ロールモデル
研究を楽しんで。目前の課題に丁寧に、全力で取り組みましょう。
立教大学 経済学部 経済政策学科 助教(執筆当時)
関根 佳恵
SEKINE Kae
略歴
高知大学農学部卒業。京都大学大学院経済学研究科で修士・博士課程を修め、フランス国立農学研究所の研修員を経て、立教大学経済学部助教。
なぜ研究者の道を選びましたか?
もともと、農業経済学を学びたくて大学に進学しました。でもその頃は、自分が将来研究者の道に進むとは思いもしませんでした。大学1年生のとき、人文学部の岩佐和幸 先生の講義で「アグリビジネス論」に出会い、それが研究に興味を持つきっかけになりました。また、この頃から米国の農村社会学の議論にも関心を持つようになりました。今振り返ると、経済学者の父の背中を見て育ったことも、進路を決める上で大きく影響していたと思います。
研究の魅力は何ですか?
私は社会科学者ですので、社会、経済、政治の矛盾や問題点を発見・分析して、解決方法を考えること、それを分かり易く社会に伝えることを目指しています。社会に役立つ仕事をしたいと思っていましたので、それがダイレクトに出来ることが私にとっての研究の魅力です。「すべての人が豊かで幸福な生活を営める社会の仕組みを考える」経済学はとても難しいですが、とても面白く、やりがいのある分野だと思っています。
現在の研究および生活
初志貫徹という訳ではないですが、主にアグリビジネス(農業関連企業)の研究に取り組んでいます。最近、新聞等で取り上げられる「企業の農業参入」の実態について、国内外で調査・研究発表をしています。共同研究にも力を入れており、2012年から国連世界食料安全保障委員会のハイレベル・パネルに参加して、世界の小規模農家に関する提言をまとめる仕事もしています。忙しい研究生活の「持続可能性」を追求するため、20代後半から生活を「朝型」に切り替え、効率よく研究に集中する時間の確保に努めるようになりました。

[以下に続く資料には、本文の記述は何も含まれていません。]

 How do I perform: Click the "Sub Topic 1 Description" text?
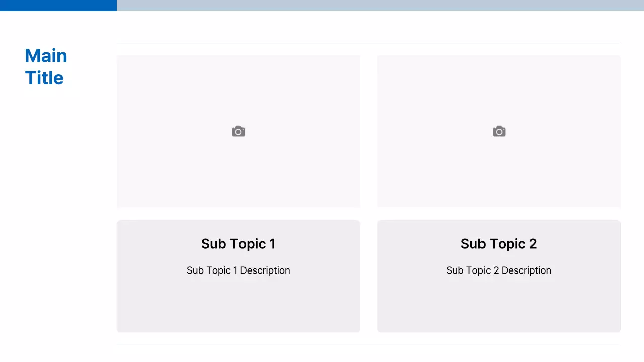tap(238, 270)
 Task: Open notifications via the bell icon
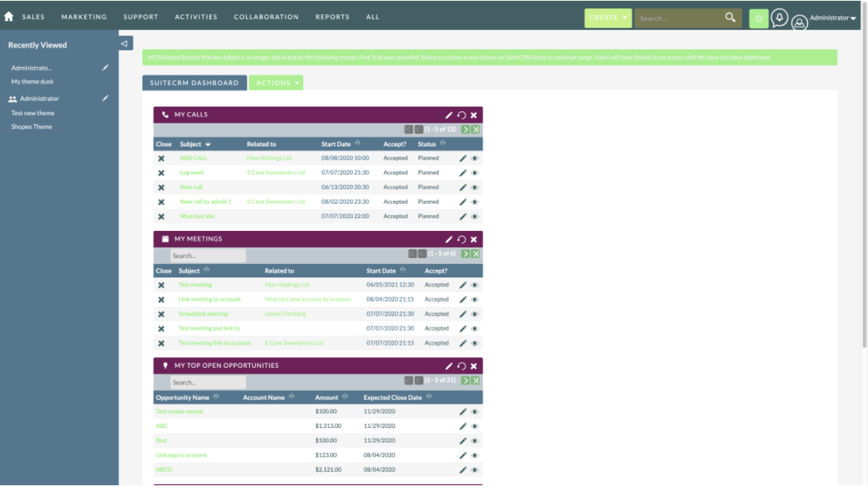click(x=779, y=17)
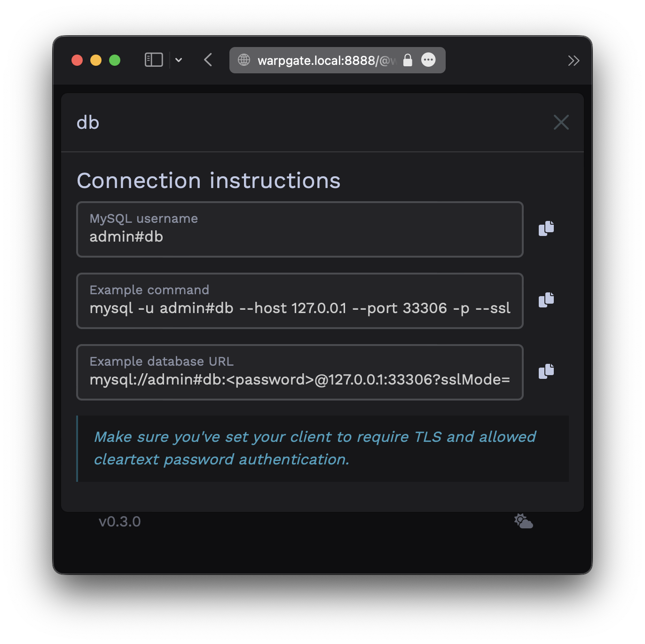Select the Connection instructions heading
Viewport: 645px width, 644px height.
[209, 180]
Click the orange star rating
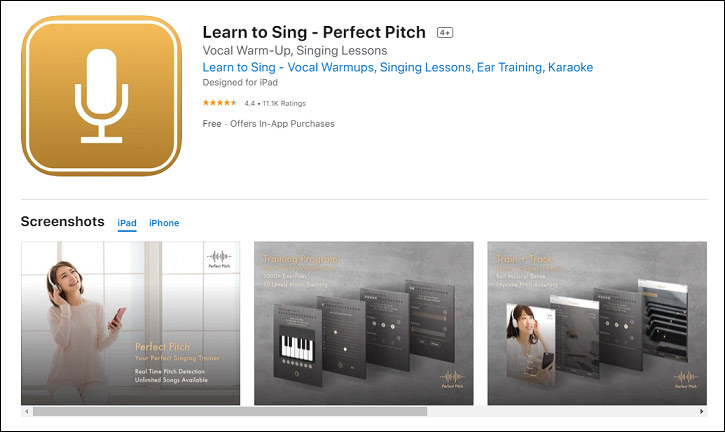 coord(220,103)
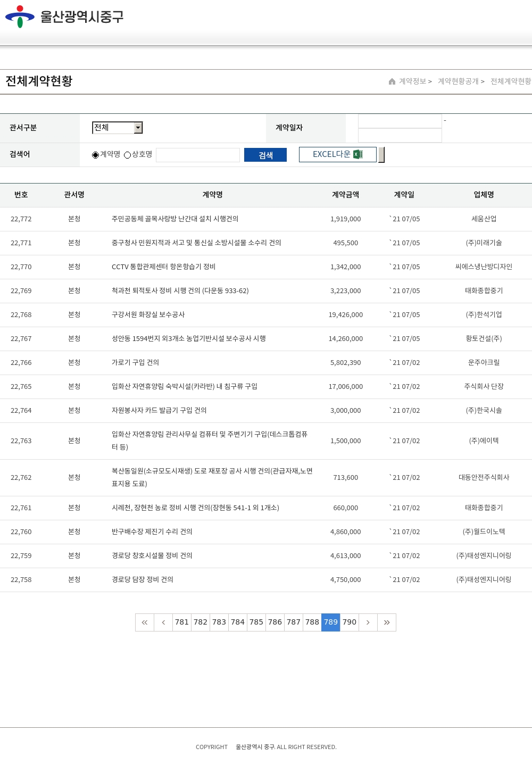Click the 계약일자 start date field
This screenshot has height=781, width=532.
pyautogui.click(x=400, y=121)
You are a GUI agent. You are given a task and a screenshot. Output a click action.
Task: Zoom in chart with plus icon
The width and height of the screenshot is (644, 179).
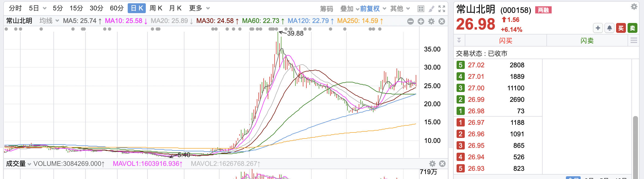pos(421,21)
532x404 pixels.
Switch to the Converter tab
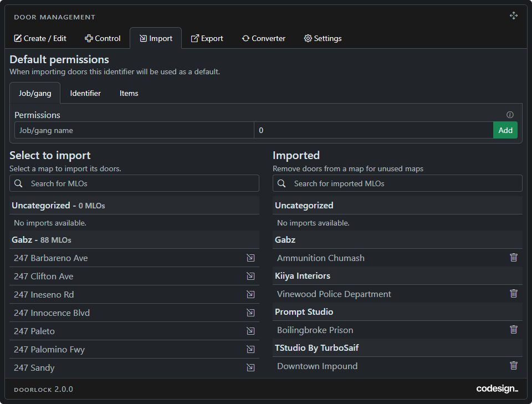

今後研究者を目指す若い方へのメッセージをお願いします
研究を楽しんでほしいと思います。大学院生時代は将来を不安に思う人も多いのですが、中長期的な目標は持ちつつ、出会った目前の課題ひとつずつに丁寧に全力で取り組むことで、研究者への道が開けてきます。そして、若い方には「国際性」と「学際性」を追求してほしいと思います。自分の研究テーマについて、海外や分野外の研究者に語れるといいですね。私は、高知大生のときに留学生と交流したこと、農学部の依光良三 先生(現 名誉教授)主催のフィリピン・スタディツアーへ参加したことが、その後の自分につながりました。農学と経済学という複数分野を学んだ経験も、研究者としての財産だと思っています。